100 Days of Covid

As one of the leading minds in the field of overthinking, I’d given a lot of thought to if/when I caught Covid-19. I’d run through all sorts of scenarios and had – eventually – deescalated myself to the thought that if I did catch it, I’d push through it. I’d be ill but, statistically speaking, I should be alright. Ish. I was 28, walked to and from work (amounting to about an hour a day), had just started doing 3 dance classes a week (turns out 80s aerobics was the answer) and had no underlying health conditions. I hadn’t quite accounted for my knack of being the odd one out, the un/lucky one who stumbles into drama and situations that ‘probably’ shouldn’t be possible.

It started off feeling hay fever. I was near certain that was it was – it was the same kind of itchiness around the eyes and nose. Not uncommon for me, so I popped a couple of Loratadine (a specific type I have to take due to allergies that caused my face to swell up on one memorable occasion – see, I’m already proving my earlier point) and went to bed. It was a Sunday night so any not-feeling-right could be written off as the Dread.

I woke up in the early hours with the kind of sore throat that could only be described as having swallowed glass, that was the extent of the burning – as if something was ribbing at my throat. After taking some painkillers and spending several hours on failed attempts to go back to sleep, I called in sick – although I barely had a voice to leave the message explaining my absence.

 Then a runny nose joined proceedings. Brilliant. I spent hours googling Covid symptoms, but runny noses and sore throats were varying (low) degrees on the ‘uncommon symptoms’ scale.  I’d just have to roll with it.

Cut to the early hours of Tuesday and I wasn’t getting any better. In fact, I was pretty sure things were getting worse.
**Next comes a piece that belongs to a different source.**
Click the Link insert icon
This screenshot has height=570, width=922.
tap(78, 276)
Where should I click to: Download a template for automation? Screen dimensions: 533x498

My incredible awful habit of googling symptoms resulted in no answers and no peace. That was when the coughing started. An unwelcome arrival that has truly outstayed it’s welcome, as I still have it – I can say with some certainty and authority that 100 days straight of coughing sounds as painful as it feels, but I’ll get to that later.  

That was when I started to get a bit scared, more so on what the right thing to do would be. I’d spent the past 24 hours doing random taste and smell tests to check everything was in working order (can safely say there was a reason we left behind the cinnamon challenge in 2012). But surely, as the advice seemed to be, it was better to get tested just in case? It took eight attempts at filling in the labyrinthian form to finally get a message beyond ‘no tests available’, although attempts 8 and 9 offered me a testing centre 5 miles away – even though I’d already ticked the ‘I don’t have access to a car box.’ Attempt 10 offered me a testing centre a 30 min walk away. Over the past 100 days, there are real stand-out snapshot moments that I can think about again and just feel with every fibre of my being. That walk is one of them (a walk I did at the quietist time possible, and I avoided crossing paths with a single person). I genuinely don’t know how I got to the testing centre, at this point my body was aching, I was sweating all over yet was bitterly cold to my bones, and I was now really scared.

I’d researched the test, watched the video and read as many instructions guides and top tips I could find. The testing centre was empty, with me being the only person being tested the entire time I was there. I wanted to get it all done quickly – as observed my the person appointed to oversee my test who said ‘It’s almost like you don’t want to be here, how speedy you are!’ Any ‘duh!-ness’ I felt entitled to feel in response swiftly evaporated when he explained where in my throat had to put the swab and I asked ‘Not the dangly-dang that swings in the back of my throat?’ I don’t think he twigged the unintended WAP reference…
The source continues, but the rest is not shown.